*EXTRACTED DATA*
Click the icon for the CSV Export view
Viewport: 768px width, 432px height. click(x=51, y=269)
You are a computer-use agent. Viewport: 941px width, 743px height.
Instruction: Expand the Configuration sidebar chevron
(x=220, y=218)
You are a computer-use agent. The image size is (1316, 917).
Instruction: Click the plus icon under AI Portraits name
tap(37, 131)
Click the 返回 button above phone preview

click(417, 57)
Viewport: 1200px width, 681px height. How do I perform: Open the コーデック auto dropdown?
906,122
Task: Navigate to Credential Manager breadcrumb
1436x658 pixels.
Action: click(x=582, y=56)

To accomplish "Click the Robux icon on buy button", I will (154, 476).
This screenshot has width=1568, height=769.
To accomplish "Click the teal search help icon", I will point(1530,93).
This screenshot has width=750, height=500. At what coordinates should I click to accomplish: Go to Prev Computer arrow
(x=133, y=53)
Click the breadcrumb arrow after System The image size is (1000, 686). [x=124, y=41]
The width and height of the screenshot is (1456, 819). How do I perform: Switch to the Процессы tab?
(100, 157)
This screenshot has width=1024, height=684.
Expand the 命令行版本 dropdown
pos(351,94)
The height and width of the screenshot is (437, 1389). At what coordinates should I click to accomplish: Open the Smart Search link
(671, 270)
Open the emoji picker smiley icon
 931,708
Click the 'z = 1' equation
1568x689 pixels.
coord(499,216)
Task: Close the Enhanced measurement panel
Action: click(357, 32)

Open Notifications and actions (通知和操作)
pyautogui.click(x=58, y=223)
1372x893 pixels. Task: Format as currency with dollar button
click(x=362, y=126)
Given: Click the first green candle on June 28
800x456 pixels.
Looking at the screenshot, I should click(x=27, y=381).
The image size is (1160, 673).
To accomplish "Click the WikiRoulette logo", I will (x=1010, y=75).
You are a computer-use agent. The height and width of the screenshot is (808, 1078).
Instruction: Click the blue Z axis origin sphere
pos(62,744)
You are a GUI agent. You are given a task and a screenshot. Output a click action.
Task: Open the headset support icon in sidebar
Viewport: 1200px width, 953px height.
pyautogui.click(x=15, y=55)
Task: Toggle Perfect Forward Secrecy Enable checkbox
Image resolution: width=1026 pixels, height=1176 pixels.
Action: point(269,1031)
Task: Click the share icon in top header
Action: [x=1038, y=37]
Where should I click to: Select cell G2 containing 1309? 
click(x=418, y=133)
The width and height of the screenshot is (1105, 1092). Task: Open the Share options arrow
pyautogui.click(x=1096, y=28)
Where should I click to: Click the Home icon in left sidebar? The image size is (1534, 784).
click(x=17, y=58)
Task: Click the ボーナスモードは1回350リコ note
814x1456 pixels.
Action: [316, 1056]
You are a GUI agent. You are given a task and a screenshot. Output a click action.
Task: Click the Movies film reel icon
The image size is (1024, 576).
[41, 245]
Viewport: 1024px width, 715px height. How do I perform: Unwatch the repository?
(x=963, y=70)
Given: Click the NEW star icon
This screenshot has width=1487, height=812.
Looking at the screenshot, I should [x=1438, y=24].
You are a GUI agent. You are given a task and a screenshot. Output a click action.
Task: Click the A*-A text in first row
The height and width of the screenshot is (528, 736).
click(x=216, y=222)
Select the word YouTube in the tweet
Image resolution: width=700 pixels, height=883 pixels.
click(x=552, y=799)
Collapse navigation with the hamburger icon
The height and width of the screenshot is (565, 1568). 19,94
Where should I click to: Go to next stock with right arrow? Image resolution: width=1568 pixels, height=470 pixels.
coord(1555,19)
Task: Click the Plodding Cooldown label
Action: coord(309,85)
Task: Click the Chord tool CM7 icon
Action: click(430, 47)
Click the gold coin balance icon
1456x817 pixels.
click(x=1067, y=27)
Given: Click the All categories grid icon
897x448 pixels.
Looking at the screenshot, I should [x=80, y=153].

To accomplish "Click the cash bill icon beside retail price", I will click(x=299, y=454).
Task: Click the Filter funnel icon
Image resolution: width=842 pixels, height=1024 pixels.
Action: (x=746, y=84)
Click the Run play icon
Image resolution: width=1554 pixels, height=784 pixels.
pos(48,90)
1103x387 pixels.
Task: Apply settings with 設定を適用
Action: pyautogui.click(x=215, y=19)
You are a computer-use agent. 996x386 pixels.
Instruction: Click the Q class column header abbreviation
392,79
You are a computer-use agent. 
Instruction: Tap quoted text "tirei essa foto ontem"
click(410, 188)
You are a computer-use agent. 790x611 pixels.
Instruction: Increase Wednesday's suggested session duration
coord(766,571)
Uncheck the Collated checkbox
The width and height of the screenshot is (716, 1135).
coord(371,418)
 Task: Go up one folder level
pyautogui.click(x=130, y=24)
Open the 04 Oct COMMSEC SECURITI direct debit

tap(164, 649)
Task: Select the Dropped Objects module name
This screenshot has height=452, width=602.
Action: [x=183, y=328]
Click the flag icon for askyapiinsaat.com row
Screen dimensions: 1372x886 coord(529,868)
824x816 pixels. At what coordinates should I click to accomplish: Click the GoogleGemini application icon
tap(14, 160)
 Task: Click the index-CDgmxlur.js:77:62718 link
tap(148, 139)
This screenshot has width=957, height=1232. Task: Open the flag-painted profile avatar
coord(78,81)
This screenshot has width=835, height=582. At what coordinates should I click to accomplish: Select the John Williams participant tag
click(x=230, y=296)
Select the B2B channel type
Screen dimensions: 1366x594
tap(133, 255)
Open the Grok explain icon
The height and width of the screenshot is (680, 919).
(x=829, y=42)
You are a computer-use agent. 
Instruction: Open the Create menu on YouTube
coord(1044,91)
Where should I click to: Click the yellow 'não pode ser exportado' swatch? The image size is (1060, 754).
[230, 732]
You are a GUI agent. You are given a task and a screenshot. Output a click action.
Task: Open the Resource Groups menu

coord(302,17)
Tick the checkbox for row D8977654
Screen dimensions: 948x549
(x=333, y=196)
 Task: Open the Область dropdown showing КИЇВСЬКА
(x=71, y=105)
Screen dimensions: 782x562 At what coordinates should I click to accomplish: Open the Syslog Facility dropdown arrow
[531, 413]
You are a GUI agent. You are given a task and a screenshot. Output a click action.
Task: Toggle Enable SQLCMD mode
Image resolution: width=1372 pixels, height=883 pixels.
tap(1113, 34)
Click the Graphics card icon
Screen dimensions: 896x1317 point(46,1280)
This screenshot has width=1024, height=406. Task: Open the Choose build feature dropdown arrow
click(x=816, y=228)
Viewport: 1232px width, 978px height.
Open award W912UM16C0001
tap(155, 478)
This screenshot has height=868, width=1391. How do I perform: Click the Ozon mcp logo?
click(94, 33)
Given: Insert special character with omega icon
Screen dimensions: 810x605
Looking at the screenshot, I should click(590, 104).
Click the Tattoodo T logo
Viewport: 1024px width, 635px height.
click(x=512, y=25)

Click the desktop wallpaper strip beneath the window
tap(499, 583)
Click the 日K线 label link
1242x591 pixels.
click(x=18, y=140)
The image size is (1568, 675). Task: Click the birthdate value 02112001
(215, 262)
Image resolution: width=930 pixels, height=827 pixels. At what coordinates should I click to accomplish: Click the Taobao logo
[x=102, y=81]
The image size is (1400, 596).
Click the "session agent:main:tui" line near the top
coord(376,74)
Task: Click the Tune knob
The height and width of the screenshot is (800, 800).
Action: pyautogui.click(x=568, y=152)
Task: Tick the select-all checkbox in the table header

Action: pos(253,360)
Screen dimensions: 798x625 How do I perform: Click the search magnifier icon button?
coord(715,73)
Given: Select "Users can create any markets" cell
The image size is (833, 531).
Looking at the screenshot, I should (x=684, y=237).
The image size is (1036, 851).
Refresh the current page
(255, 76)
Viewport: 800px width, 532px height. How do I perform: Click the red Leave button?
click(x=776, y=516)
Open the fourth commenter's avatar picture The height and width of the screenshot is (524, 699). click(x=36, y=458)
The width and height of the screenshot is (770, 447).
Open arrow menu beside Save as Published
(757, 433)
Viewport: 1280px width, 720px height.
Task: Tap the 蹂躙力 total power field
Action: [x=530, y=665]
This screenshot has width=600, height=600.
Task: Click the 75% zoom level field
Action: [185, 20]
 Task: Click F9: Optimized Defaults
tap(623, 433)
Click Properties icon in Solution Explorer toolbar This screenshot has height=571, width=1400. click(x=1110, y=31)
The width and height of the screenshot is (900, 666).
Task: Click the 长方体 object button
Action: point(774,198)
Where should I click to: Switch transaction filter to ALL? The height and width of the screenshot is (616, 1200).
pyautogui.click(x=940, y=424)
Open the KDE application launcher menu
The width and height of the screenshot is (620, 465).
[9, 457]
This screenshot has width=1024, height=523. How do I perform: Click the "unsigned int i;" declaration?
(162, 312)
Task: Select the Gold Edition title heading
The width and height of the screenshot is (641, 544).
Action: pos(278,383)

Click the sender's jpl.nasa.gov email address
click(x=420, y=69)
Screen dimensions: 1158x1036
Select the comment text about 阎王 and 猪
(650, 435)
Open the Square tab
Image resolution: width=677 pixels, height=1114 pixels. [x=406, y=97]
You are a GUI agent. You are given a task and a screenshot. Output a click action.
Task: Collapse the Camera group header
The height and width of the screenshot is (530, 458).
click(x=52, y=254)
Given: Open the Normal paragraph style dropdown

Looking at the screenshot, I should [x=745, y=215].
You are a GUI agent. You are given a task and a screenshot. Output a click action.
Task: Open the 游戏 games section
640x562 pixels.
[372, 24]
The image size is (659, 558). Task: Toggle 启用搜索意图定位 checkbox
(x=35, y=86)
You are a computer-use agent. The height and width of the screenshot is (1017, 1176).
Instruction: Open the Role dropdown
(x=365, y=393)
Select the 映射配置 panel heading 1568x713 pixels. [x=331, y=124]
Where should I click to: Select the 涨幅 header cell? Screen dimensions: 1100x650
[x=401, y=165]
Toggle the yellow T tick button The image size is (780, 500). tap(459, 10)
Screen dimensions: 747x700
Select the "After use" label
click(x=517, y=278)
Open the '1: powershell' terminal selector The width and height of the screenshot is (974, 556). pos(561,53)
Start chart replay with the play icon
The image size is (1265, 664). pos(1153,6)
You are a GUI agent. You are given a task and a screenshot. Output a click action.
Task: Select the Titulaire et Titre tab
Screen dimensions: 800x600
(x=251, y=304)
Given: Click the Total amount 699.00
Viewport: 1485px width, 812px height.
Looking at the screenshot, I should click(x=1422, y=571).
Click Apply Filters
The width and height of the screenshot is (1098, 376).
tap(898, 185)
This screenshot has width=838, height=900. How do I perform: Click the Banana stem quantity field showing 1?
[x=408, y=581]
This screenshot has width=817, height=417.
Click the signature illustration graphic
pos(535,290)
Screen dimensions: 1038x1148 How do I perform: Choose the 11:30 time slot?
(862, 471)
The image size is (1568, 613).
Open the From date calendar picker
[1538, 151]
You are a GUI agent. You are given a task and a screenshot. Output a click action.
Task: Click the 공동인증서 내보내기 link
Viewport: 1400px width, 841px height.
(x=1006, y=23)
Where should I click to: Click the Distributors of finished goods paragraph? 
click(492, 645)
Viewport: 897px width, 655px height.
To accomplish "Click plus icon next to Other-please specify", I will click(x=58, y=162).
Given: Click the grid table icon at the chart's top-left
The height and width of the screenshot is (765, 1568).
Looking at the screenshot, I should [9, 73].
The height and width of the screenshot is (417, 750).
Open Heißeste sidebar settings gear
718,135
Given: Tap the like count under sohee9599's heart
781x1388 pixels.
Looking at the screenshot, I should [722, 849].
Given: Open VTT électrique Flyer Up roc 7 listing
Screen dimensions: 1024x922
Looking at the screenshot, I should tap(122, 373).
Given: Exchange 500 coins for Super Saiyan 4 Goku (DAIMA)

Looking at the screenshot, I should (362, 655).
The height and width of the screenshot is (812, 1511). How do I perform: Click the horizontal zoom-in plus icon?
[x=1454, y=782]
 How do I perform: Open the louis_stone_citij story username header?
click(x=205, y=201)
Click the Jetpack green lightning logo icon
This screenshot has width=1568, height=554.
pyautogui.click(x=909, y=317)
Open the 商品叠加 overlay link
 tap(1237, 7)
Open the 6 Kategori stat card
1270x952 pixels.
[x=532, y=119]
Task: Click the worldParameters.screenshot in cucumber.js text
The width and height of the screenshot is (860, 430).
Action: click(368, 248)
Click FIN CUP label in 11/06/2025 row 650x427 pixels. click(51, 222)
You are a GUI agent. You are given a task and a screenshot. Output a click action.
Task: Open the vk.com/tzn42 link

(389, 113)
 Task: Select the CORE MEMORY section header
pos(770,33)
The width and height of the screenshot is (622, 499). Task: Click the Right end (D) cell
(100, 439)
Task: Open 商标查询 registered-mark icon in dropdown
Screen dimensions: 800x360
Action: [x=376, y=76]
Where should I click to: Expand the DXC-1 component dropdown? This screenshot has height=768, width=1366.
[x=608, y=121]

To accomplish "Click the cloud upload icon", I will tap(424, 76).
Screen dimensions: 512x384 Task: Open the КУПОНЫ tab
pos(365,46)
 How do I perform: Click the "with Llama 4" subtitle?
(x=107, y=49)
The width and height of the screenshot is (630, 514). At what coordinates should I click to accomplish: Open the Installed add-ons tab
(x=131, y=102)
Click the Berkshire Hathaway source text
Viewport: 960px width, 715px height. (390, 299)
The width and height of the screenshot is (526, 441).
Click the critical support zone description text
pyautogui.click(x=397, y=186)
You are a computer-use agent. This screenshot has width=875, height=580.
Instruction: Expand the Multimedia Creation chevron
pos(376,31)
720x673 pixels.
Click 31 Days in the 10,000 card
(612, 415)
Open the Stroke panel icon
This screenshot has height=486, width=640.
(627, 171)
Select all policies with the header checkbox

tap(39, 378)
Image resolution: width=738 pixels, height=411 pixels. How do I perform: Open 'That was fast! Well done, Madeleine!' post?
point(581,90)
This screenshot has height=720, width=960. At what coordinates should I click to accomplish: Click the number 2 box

*EXERCISE DESCRIPTION*
Restate word for word only the lines above from the line containing "Given: Click the NEW star icon" to the line containing "Task: Click the Filter funnel icon", both of them included.

*PROBLEM SOLUTION*
Given: Click the NEW star icon
This screenshot has width=1487, height=812.
Looking at the screenshot, I should [x=1438, y=24].
You are a GUI agent. You are given a task and a screenshot. Output a click action.
Task: Click the A*-A text in first row
The height and width of the screenshot is (528, 736).
click(x=216, y=222)
Select the word YouTube in the tweet
Image resolution: width=700 pixels, height=883 pixels.
click(x=552, y=799)
Collapse navigation with the hamburger icon
The height and width of the screenshot is (565, 1568). 19,94
Where should I click to: Go to next stock with right arrow? Image resolution: width=1568 pixels, height=470 pixels.
coord(1555,19)
Task: Click the Plodding Cooldown label
Action: coord(309,85)
Task: Click the Chord tool CM7 icon
Action: click(430, 47)
Click the gold coin balance icon
1456x817 pixels.
click(x=1067, y=27)
Given: Click the All categories grid icon
897x448 pixels.
Looking at the screenshot, I should [x=80, y=153].

To accomplish "Click the cash bill icon beside retail price", I will click(x=299, y=454).
Task: Click the Filter funnel icon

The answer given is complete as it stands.